The history of Looney Tunes cartoons on TV is...complicated. WB sold the pre-1948 cartoons off to separate companies (Associated Artists Productions for the color cartoons, Sunset Productions for black and white) while keeping the rest for themselves. These post-1948 cartoons ran heavily on Saturday mornings for decades, mainly the more popular ones with the rest running in syndicated packages. The pre-1948 stuff ran in separate syndication packages well before the newer stuff.
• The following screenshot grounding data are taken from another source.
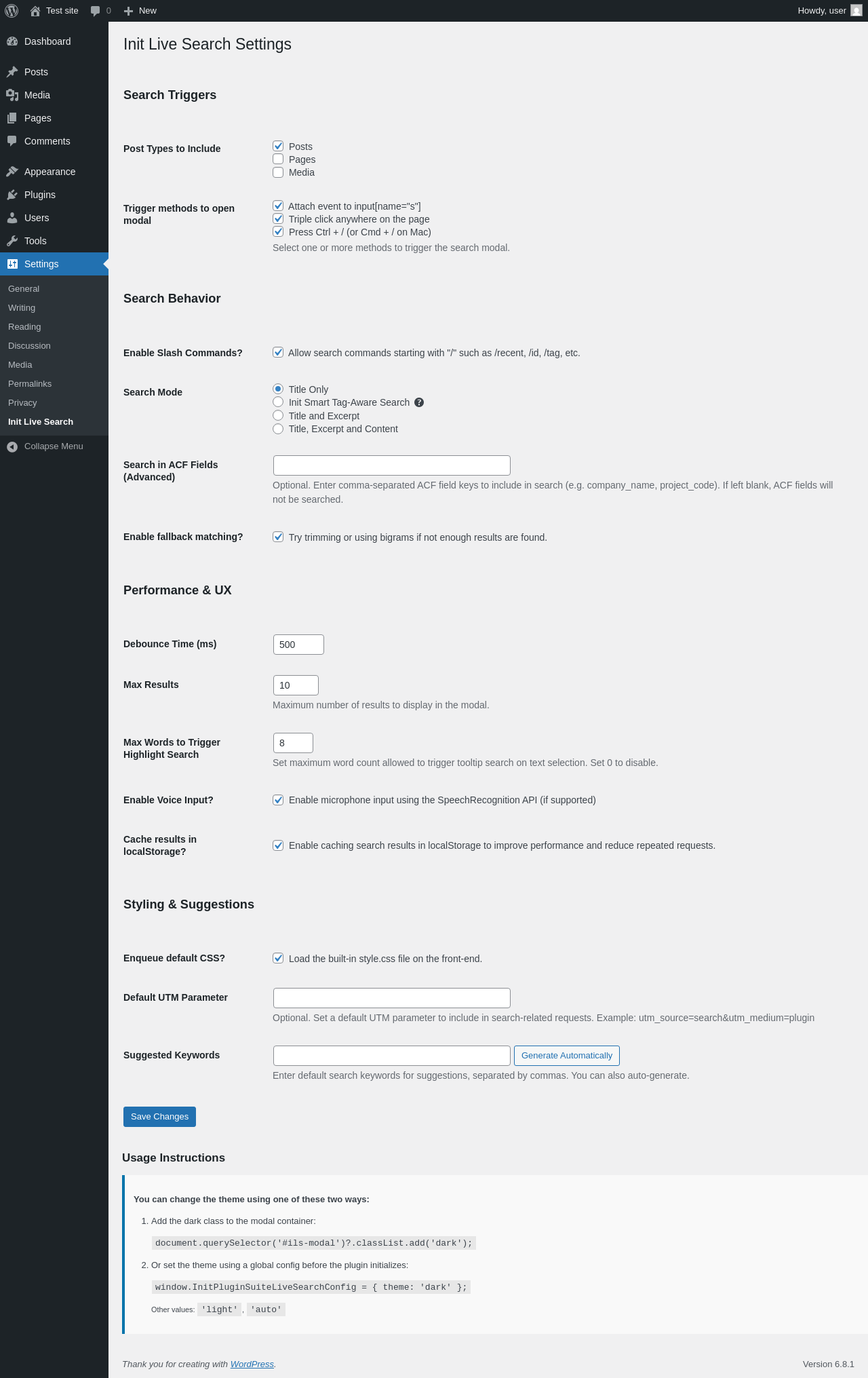
Task: Click the user avatar icon
Action: pyautogui.click(x=856, y=11)
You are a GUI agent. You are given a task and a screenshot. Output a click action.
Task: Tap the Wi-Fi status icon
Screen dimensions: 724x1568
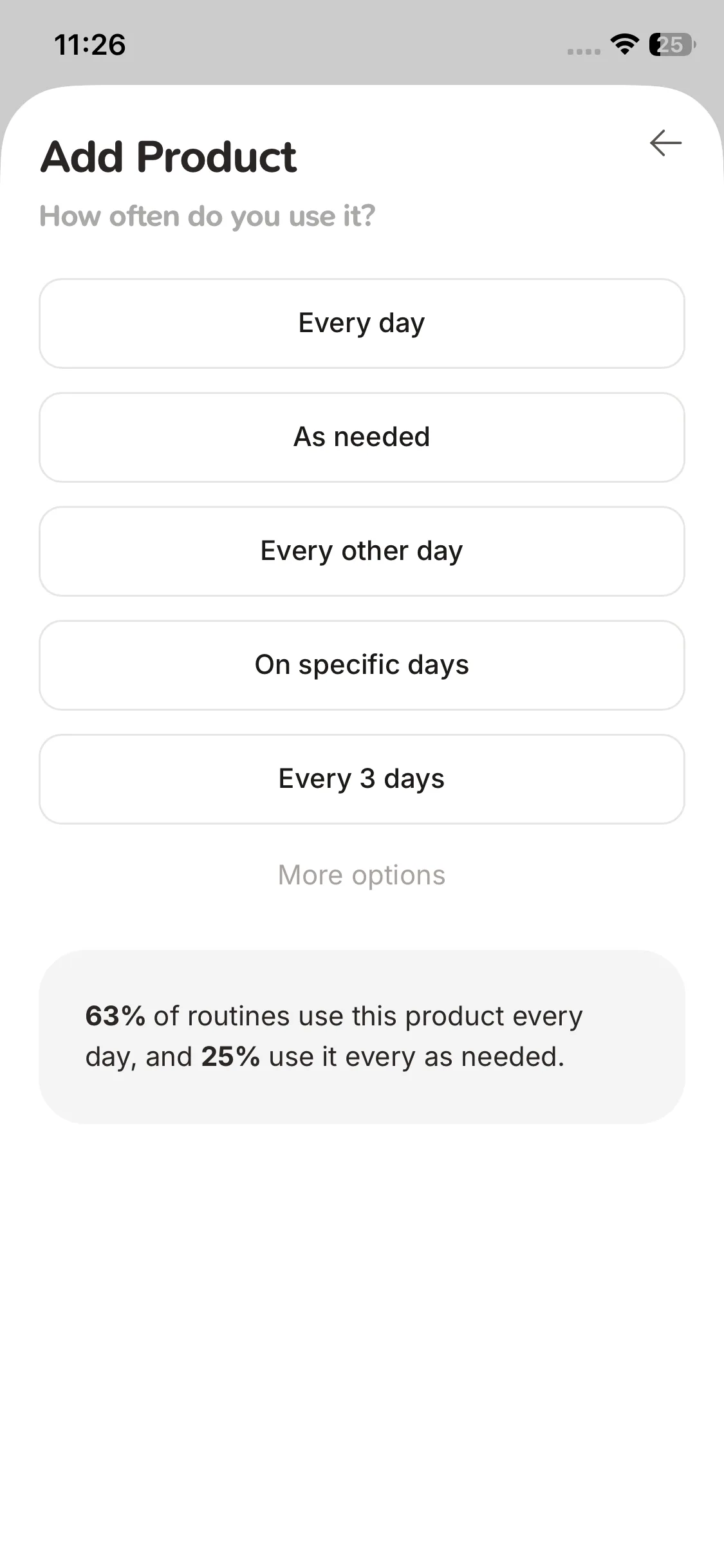[624, 44]
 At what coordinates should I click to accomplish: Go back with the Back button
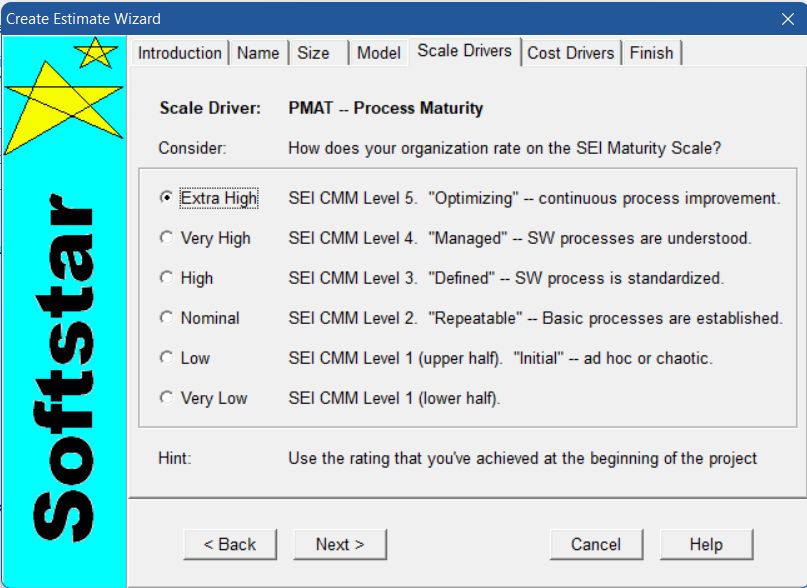[x=230, y=544]
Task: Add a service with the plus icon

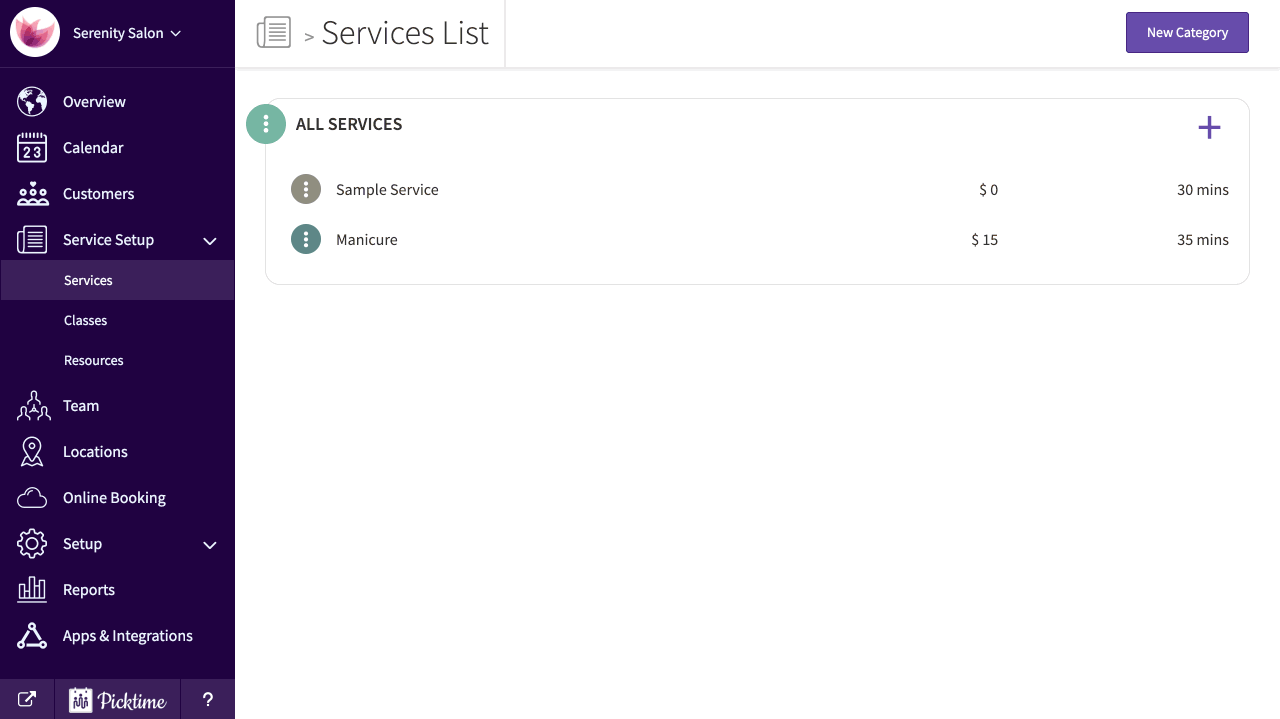Action: click(x=1209, y=127)
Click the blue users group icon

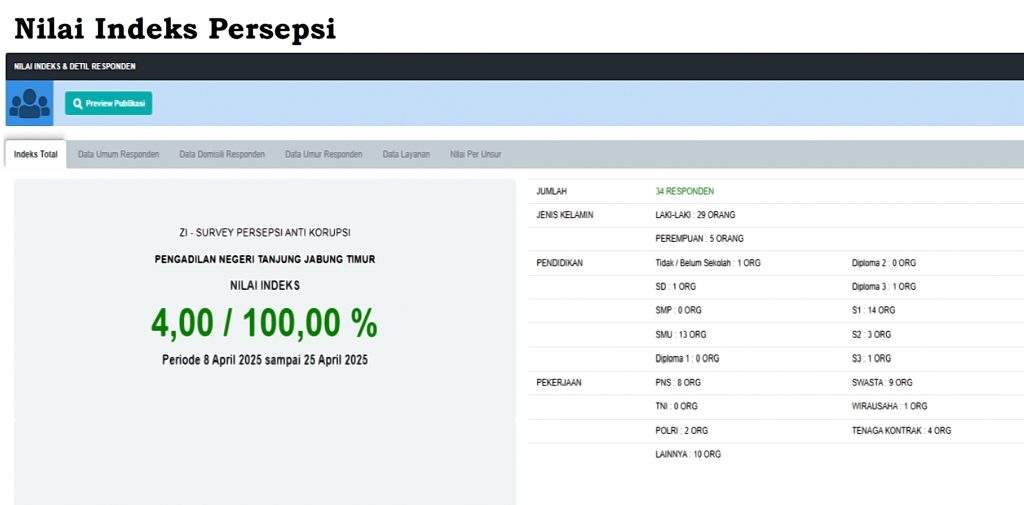click(29, 103)
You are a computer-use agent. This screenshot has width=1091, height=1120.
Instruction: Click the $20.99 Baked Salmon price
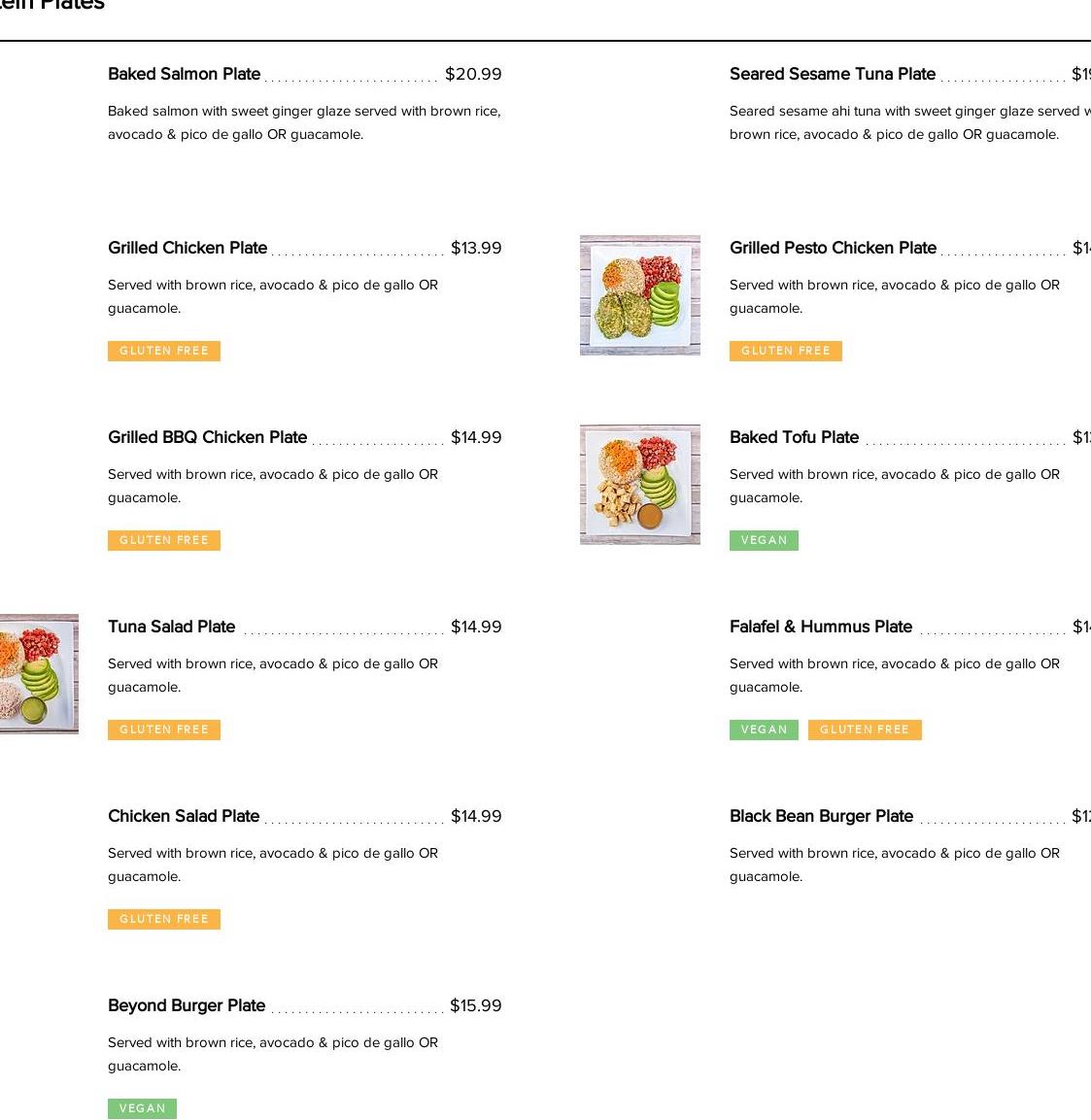(x=473, y=74)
By the 80s, the dynamic had changed a bit. The B&W cartoons had been acquired by a company called Seven Arts Productions, which merged with WB in 1967, putting those cartoons back in the WB fold. AAP, meanwhile, was bought out by United Artists, which was itself bought out by MGM after Heaven's Gate bombed. That library was taken by Ted Turner during his short-lived ownership of the combined company, and when he sold the whole lot back, he kept much of the library, including the color Looney Tunes. As for WB's own packages, in the 90s they were split between ABC on Saturday mornings (I remember this particularly well), Nickelodeon, and a weekday package of cartoons that was initially syndicated, then moved to Fox before becoming part of Kids WB's initial lineup. The Turner package, meanwhile, became a linchpin for the launch of Cartoon Network in 1992.
Then, Time Warner bought Turner, bringing all the Looney Tunes cartoons together under one roof. The Kids' WB and CN packages were immediately merged together, and from there, WB started pulling the shorts from all non-CN sources. Nickelodeon dropped its package in 1999, Kids' WB phased out the shorts as the Pokemon craze was in full swing, and ABC ended its LT show in the fall of 1999, and the shorts would remain exclusive to the Turner networks from that point on until earlier this year, when MeTV began running the shorts.
TL;DR - WB sold off the old shorts, then got them back through a series of corporate buyouts. They used to be everywhere, but they were relegated to CN and Boomerang in the new millennium.